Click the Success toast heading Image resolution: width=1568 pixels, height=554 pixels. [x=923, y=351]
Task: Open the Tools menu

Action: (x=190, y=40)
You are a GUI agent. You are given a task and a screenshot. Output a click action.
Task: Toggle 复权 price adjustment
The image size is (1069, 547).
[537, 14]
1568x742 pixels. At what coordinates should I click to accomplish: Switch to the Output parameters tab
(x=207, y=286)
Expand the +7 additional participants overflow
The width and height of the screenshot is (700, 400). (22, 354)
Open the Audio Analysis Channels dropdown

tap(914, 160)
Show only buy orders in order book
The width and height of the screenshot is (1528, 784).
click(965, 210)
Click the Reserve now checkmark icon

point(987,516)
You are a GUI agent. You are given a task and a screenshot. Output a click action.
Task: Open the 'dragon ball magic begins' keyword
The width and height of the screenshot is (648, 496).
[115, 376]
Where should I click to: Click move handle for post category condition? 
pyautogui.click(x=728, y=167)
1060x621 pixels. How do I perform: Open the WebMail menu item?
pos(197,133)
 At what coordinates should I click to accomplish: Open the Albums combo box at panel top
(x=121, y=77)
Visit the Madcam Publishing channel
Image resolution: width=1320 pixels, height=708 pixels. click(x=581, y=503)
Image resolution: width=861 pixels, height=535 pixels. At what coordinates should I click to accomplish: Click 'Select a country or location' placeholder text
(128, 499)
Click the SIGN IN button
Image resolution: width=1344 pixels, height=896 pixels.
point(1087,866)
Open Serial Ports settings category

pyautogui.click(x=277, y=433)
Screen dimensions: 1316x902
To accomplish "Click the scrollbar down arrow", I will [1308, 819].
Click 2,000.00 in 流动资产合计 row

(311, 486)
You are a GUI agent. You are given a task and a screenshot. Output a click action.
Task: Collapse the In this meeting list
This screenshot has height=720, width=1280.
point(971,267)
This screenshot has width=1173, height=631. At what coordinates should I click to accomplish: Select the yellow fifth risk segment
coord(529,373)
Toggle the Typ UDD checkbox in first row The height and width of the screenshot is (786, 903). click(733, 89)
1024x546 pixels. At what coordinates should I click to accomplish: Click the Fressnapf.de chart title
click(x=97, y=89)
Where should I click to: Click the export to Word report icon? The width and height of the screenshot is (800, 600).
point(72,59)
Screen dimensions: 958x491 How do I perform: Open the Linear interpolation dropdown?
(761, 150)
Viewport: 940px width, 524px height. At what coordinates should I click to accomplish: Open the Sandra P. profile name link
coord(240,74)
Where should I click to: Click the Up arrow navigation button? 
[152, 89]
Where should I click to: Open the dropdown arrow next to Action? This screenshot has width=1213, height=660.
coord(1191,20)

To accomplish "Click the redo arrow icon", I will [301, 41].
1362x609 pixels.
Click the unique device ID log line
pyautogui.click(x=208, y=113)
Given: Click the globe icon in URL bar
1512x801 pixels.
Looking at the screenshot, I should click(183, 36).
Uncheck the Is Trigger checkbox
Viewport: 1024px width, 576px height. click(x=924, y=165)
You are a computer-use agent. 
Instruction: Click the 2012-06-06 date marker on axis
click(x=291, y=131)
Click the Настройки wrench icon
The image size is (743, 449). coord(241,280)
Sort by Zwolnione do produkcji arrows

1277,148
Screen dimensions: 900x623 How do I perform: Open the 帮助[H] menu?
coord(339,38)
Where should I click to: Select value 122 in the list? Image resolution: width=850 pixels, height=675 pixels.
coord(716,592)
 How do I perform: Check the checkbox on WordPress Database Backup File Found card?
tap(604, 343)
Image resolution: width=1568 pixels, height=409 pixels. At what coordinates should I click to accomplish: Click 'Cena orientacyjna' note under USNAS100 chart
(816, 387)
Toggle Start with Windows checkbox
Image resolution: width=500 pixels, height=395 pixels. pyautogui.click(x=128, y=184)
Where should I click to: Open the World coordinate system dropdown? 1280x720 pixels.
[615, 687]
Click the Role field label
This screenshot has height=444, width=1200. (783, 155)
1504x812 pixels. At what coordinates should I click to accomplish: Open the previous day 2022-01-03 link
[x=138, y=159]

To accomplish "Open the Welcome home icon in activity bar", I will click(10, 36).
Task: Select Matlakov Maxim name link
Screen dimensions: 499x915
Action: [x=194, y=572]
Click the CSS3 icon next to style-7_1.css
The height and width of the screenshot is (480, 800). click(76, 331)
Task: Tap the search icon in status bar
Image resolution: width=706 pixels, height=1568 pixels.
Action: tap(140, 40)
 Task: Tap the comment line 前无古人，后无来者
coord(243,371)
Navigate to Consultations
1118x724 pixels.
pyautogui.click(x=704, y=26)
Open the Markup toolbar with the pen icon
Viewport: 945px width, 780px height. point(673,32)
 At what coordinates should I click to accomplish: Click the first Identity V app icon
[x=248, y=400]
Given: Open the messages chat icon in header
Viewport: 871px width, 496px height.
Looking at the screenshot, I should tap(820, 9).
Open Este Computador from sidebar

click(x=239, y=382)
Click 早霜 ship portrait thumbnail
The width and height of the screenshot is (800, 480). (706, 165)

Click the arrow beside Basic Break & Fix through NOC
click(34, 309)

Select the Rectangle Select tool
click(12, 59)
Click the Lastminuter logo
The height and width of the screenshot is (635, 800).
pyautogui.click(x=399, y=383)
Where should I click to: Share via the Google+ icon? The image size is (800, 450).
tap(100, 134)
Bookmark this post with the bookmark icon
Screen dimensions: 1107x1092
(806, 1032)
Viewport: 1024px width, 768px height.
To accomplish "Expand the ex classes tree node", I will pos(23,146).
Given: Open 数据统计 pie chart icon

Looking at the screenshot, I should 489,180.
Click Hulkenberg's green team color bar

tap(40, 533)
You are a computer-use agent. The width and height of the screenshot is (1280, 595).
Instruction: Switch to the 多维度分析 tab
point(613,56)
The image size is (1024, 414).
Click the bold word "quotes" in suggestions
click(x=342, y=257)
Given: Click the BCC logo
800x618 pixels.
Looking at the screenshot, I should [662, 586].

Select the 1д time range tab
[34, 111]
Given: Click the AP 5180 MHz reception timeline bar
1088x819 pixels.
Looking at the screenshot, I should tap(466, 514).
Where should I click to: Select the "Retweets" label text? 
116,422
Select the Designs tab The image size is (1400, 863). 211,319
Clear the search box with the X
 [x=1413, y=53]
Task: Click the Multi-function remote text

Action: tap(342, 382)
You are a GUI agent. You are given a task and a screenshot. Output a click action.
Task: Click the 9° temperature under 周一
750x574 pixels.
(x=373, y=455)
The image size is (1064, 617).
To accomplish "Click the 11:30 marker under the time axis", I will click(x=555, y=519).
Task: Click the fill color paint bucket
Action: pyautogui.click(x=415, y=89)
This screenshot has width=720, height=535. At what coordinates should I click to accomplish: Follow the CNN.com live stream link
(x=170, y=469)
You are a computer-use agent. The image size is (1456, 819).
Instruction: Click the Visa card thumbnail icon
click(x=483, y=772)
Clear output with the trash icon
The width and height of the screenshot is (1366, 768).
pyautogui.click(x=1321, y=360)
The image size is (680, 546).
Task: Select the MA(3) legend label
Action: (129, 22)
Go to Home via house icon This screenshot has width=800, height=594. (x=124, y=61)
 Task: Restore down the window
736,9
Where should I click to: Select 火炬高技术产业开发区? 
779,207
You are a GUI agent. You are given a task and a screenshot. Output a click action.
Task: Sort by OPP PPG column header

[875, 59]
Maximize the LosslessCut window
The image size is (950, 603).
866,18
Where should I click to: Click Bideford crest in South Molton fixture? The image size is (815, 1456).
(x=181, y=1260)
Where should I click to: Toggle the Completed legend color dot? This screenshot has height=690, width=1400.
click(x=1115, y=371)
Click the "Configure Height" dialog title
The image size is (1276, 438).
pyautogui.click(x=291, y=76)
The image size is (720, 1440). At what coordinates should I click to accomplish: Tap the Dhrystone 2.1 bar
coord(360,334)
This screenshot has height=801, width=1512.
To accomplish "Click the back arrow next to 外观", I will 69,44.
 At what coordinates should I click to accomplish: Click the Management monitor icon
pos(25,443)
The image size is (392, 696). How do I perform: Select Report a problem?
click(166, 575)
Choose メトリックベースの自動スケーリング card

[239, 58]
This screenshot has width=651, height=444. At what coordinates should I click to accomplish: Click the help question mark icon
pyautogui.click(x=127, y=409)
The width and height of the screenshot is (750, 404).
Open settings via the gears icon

● ● ● ●

→ **What the exercise asks**
All lines from the one with "Maximize the LosslessCut window" to the end of the entries above are to be written out exactly, the first and last included.

→ **Exercise solution**
Maximize the LosslessCut window
The image size is (950, 603).
866,18
Where should I click to: Click Bideford crest in South Molton fixture? The image size is (815, 1456).
(x=181, y=1260)
Where should I click to: Toggle the Completed legend color dot? This screenshot has height=690, width=1400.
click(x=1115, y=371)
Click the "Configure Height" dialog title
The image size is (1276, 438).
pyautogui.click(x=291, y=76)
The image size is (720, 1440). At what coordinates should I click to accomplish: Tap the Dhrystone 2.1 bar
coord(360,334)
This screenshot has height=801, width=1512.
To accomplish "Click the back arrow next to 外观", I will 69,44.
 At what coordinates should I click to accomplish: Click the Management monitor icon
pos(25,443)
The image size is (392, 696). How do I perform: Select Report a problem?
click(166, 575)
Choose メトリックベースの自動スケーリング card

[239, 58]
This screenshot has width=651, height=444. At what coordinates should I click to accomplish: Click the help question mark icon
pyautogui.click(x=127, y=409)
The width and height of the screenshot is (750, 404).
Open settings via the gears icon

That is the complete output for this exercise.